Overall, the experimental results align closely with the true values, indicating that the method presented in this paper provides satisfactory accuracy for load identification in mooring cables.

4.4. Extended Validation Experiments

To further verify the general applicability of the proposed methodology, additional validation experiments were conducted under diverse loading conditions. The variation of the mooring force F with varying horizontal angle θ and vertical angle φ was simulated in the test, and the loading condition is detailed in Figure 18.

Surface strain measurements at designated locations of the test bollard were recorded for each loading condition and subsequently processed through the derived load identification equations. The identification results are presented in Figure 19.
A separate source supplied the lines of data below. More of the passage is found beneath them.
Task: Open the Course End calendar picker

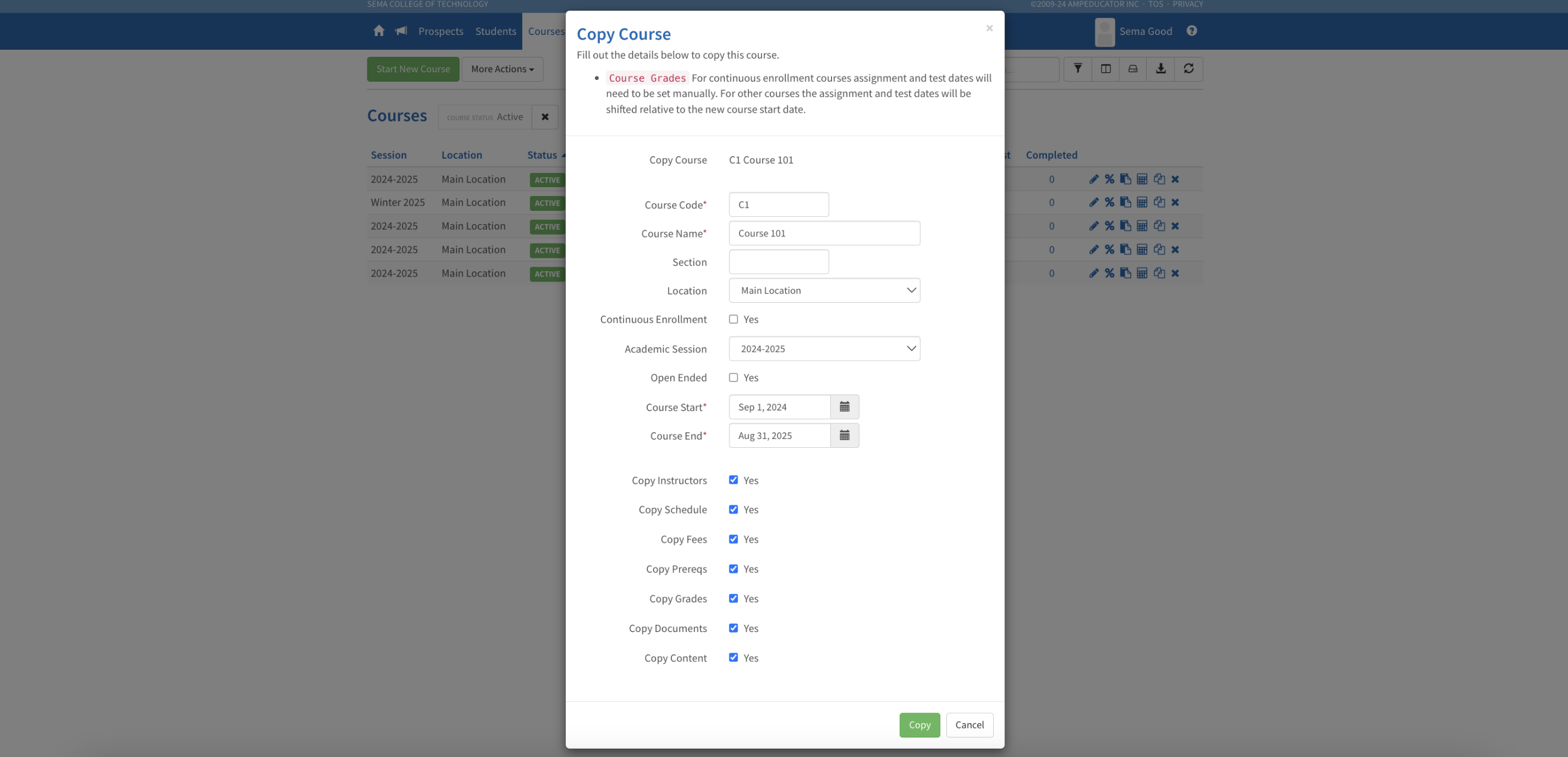Action: pyautogui.click(x=844, y=435)
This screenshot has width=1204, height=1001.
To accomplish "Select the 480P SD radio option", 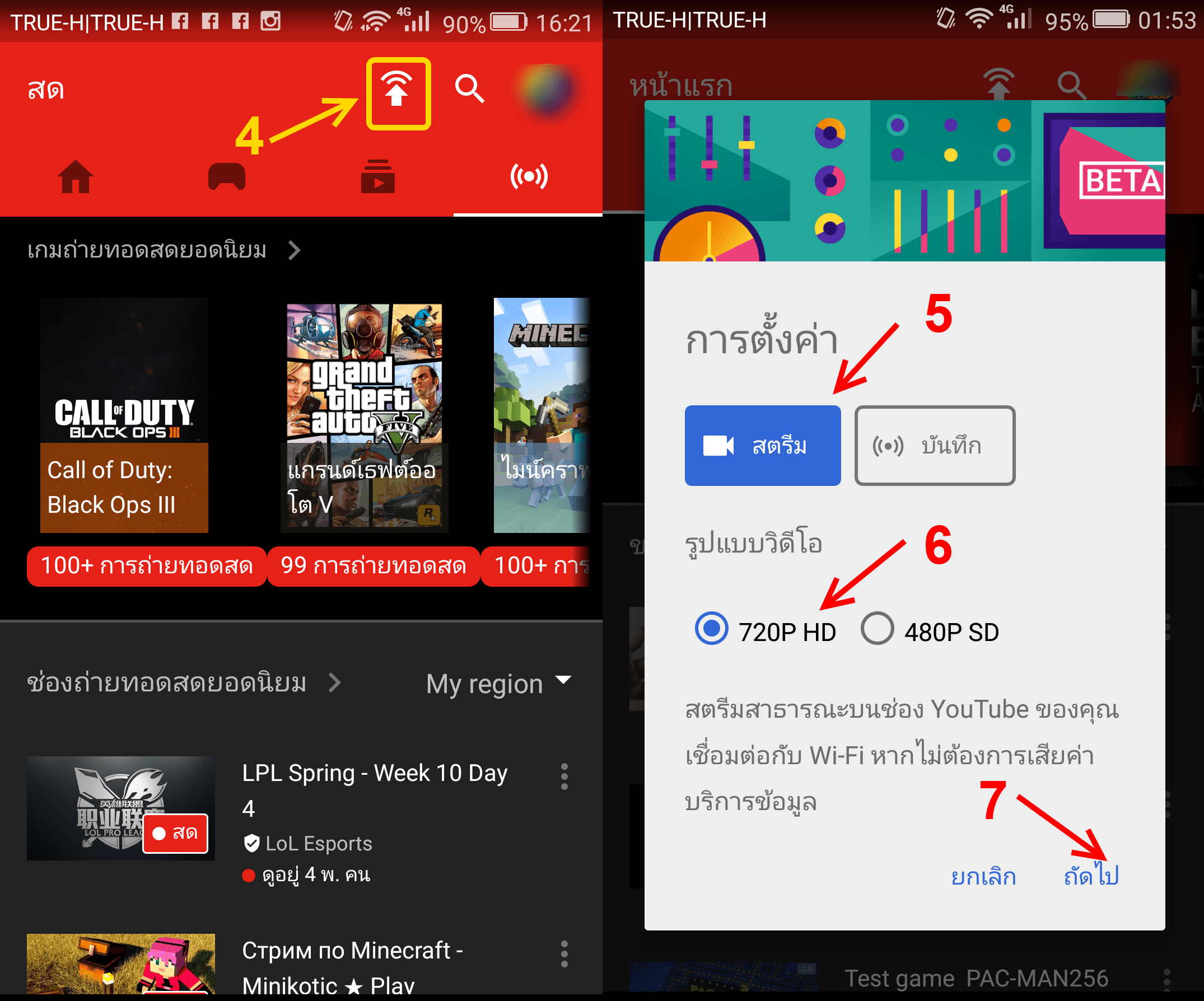I will coord(876,629).

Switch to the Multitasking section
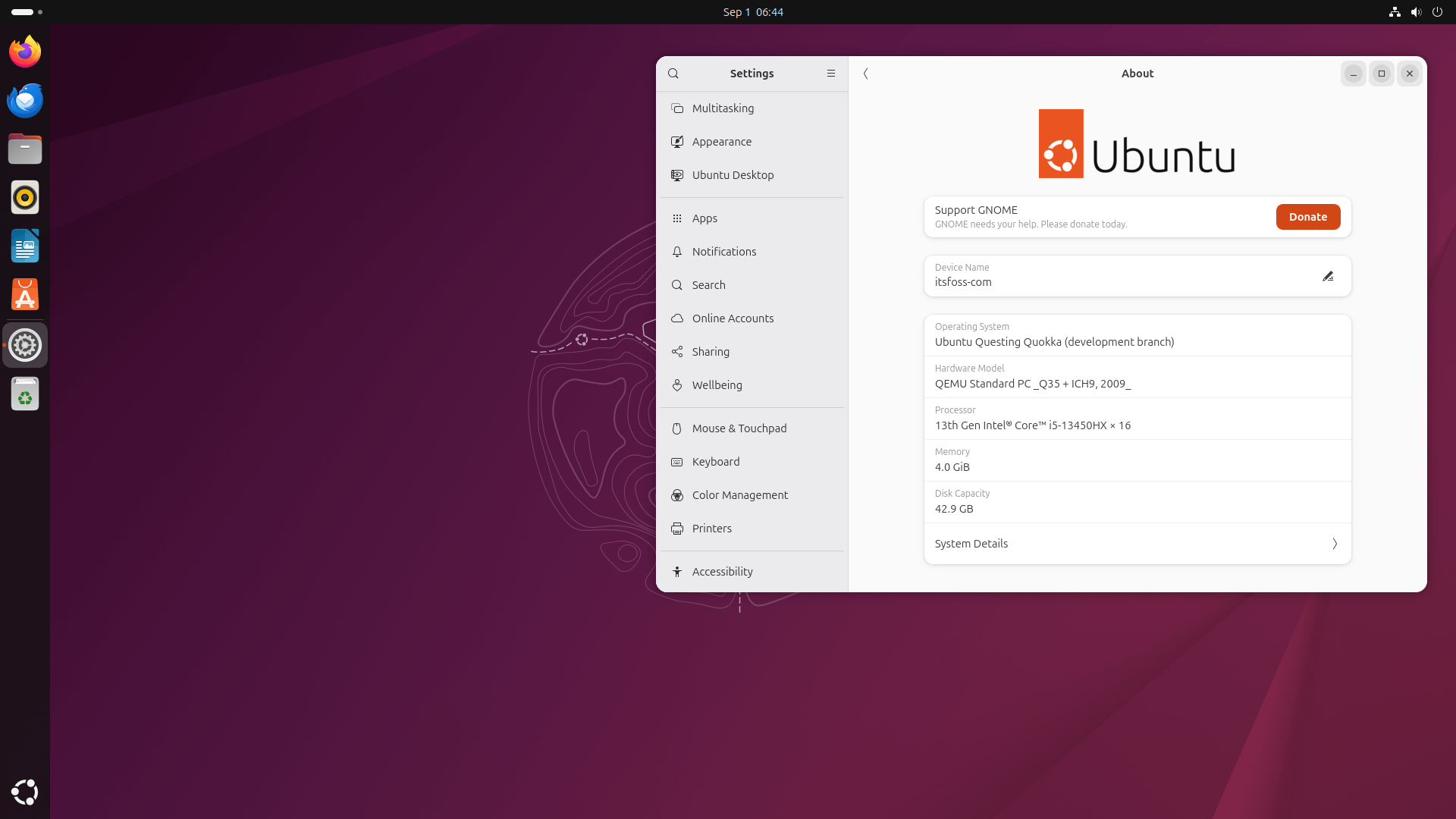pyautogui.click(x=722, y=108)
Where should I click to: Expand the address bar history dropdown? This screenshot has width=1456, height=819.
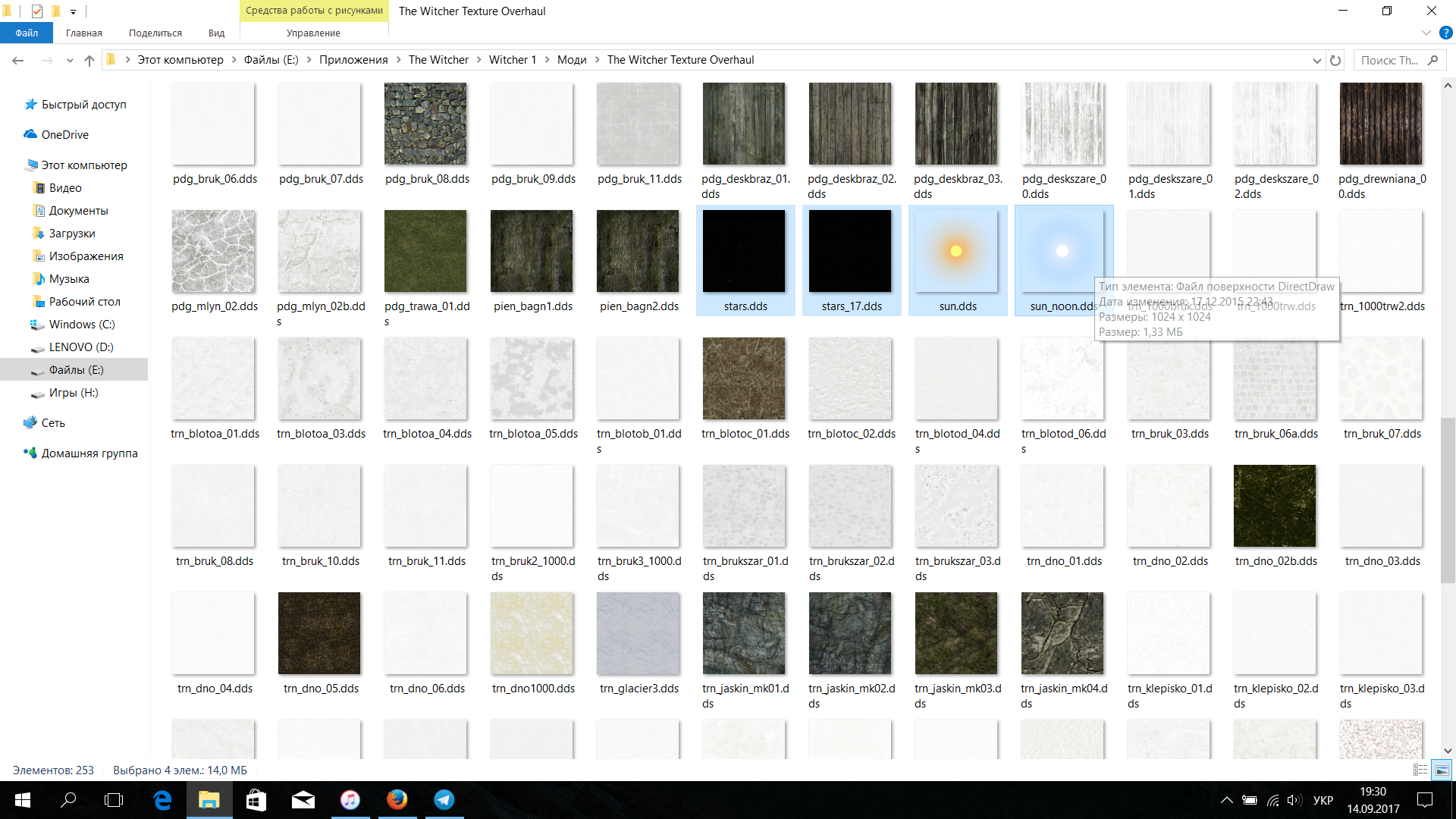pyautogui.click(x=1316, y=61)
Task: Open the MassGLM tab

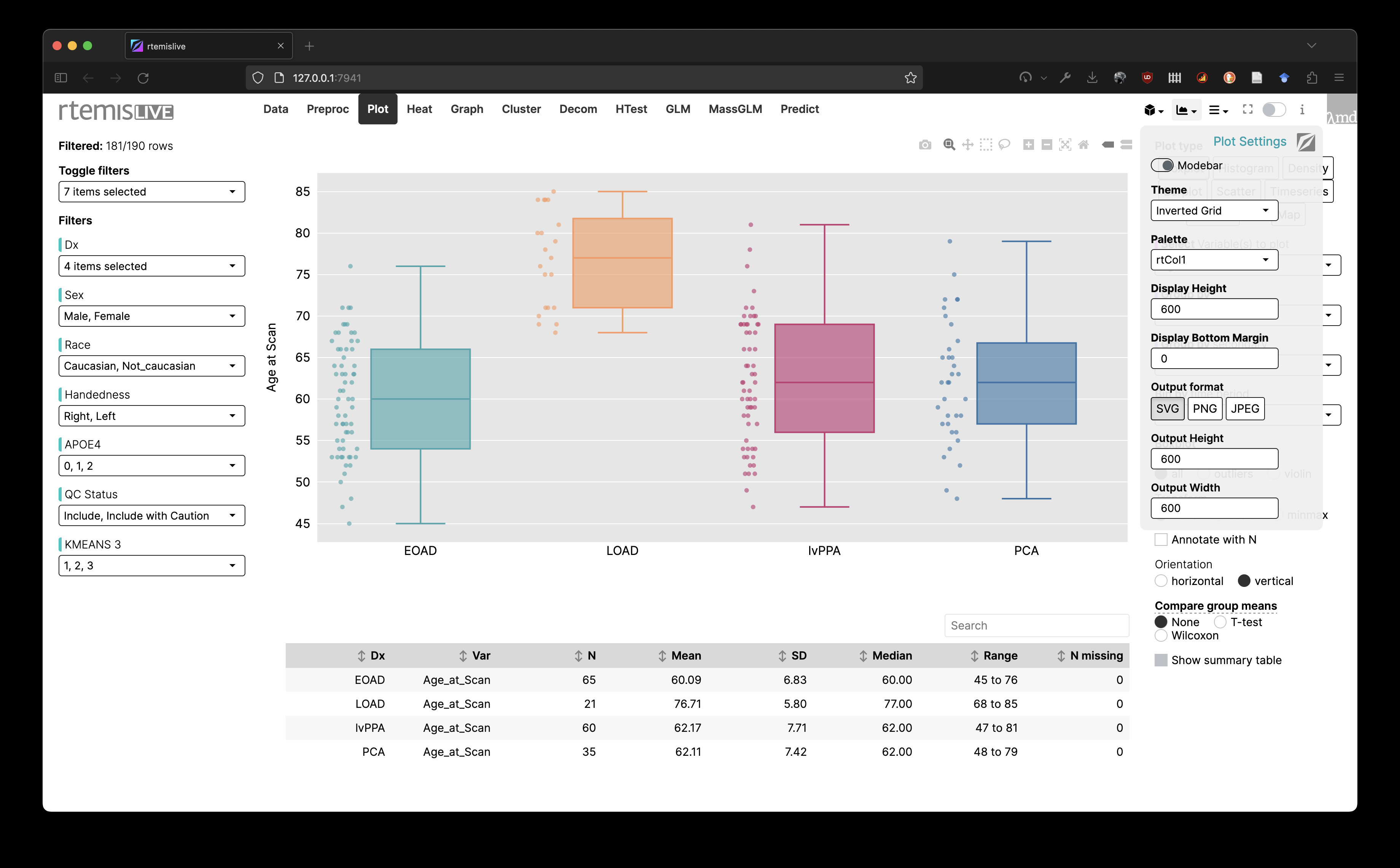Action: click(735, 109)
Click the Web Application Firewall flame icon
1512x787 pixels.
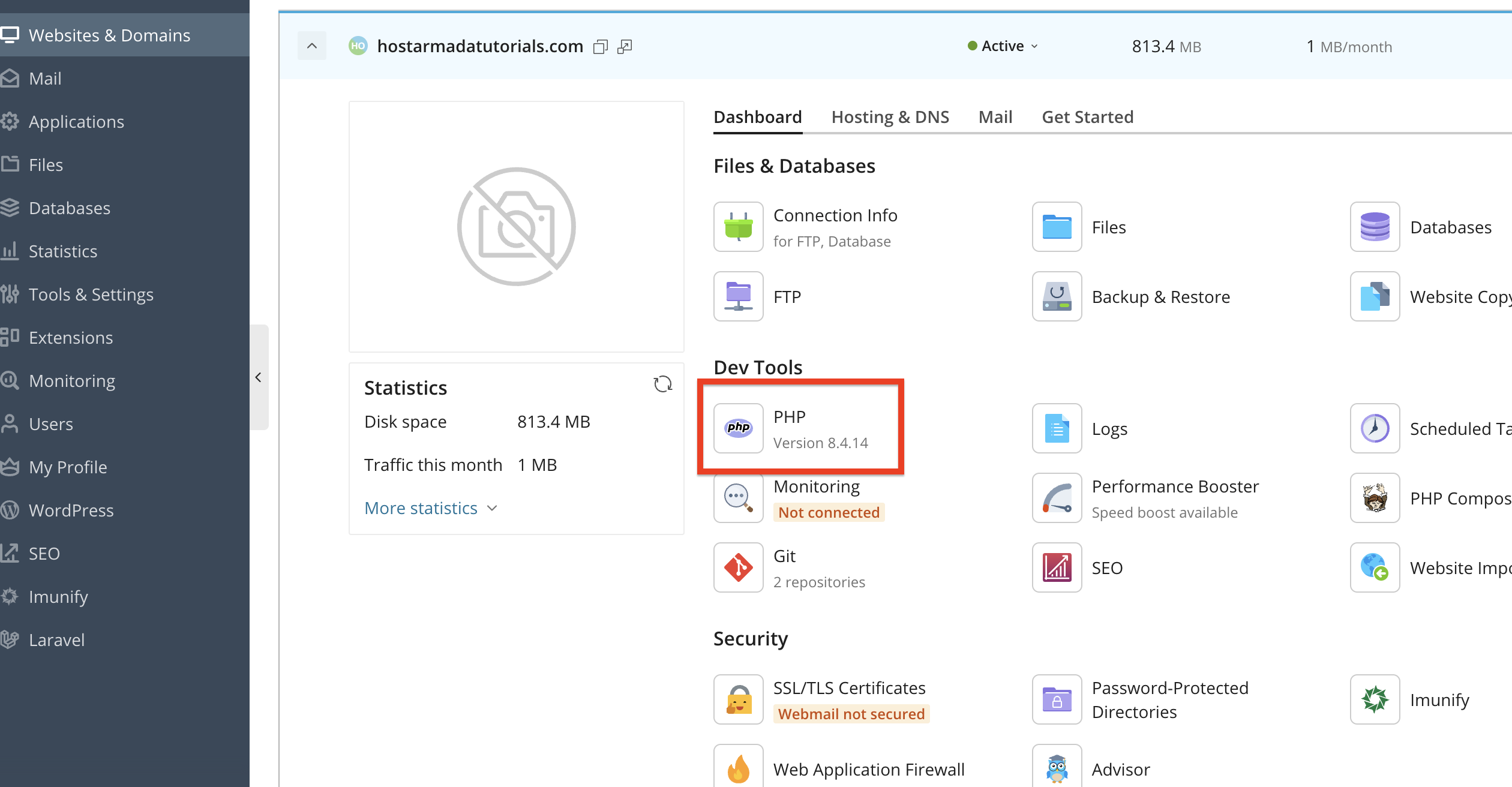tap(738, 768)
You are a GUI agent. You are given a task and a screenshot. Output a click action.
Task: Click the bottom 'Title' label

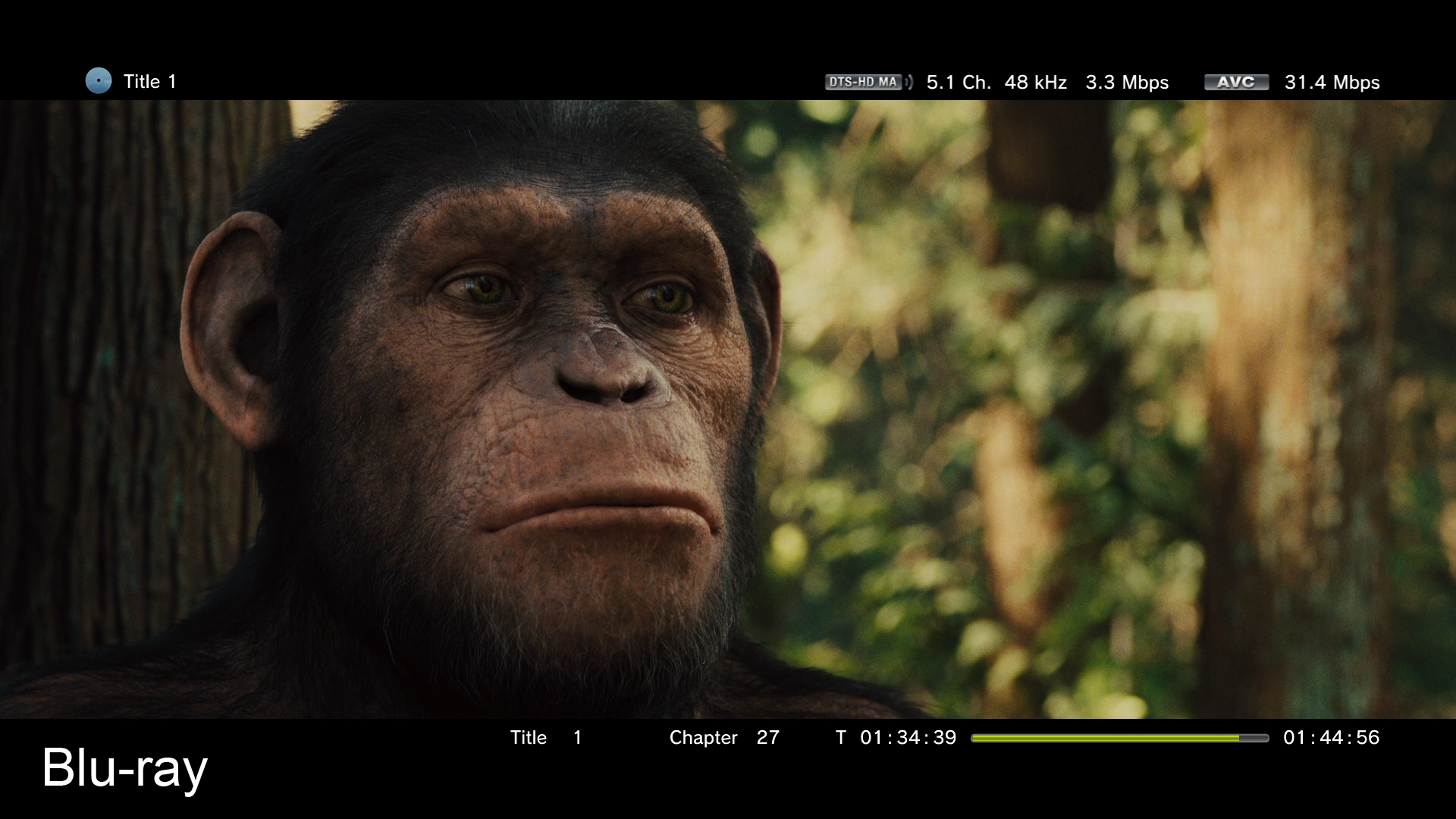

Error analysis reveals that the maximum relative error in load magnitude and direction remains below 10%, which validates the accuracy and reliability of the proposed method.

5. Conclusions

This study proposes a mooring cable load identification method for wharf applications, leveraging the ICM method to inversely calculate loads through finite element analysis FEA data and strain measurements. Specifically, the loads exerted by the mooring cable on the bollard are approximated as concentrated forces and moments in various directions. Firstly, the finite element analysis is used to calculate the full-field strain of the bollard under each unit load. Subsequently, the positions and orientations of strain gauges are optimized using the GA method, enabling the construction of the influence coefficient matrix. Ultimately, the collected strain data are substituted into the load inversion equation to identify the load.

The results show that it is possible to estimate the mooring cable load using only five strain gauges, achieving a relative error below 10% compared to actual values. This level of accuracy is satisfactory for engineering applications, validating the feasibility of the approach. However, the accuracy of the method depends on the influence coefficient matrix as well as the measurement errors. The influence coefficient matrix is mainly affected by three factors: (1) the simplification of mooring cable loads, (2) the precision of the bollard’s FEA, and (3) the choice of strain gauge positions and orientations. The quantitative impacts of these factors on identification accuracy require further methodical examination in subsequent research. Notably, while transferring the load application point from the bollard’s surface to its axis introduces deviations from reality, the obtained load identification results remain acceptable.

This study establishes a framework and demonstrates the promising applicability of the Influence Coefficient Method (ICM) for identifying mooring cable loads in wharves. However, it is important to note that the current work focuses exclusively on the static load identification of a single bollard with a single cable, which diverges from the more complex dynamic load conditions typical of real-world engineering scenarios involving multiple bollards and cables. To bridge this gap, future studies should explore the extension of the ICM to dynamic and multi-cable systems, with an emphasis on validating its practical feasibility and reliability under realistic conditions.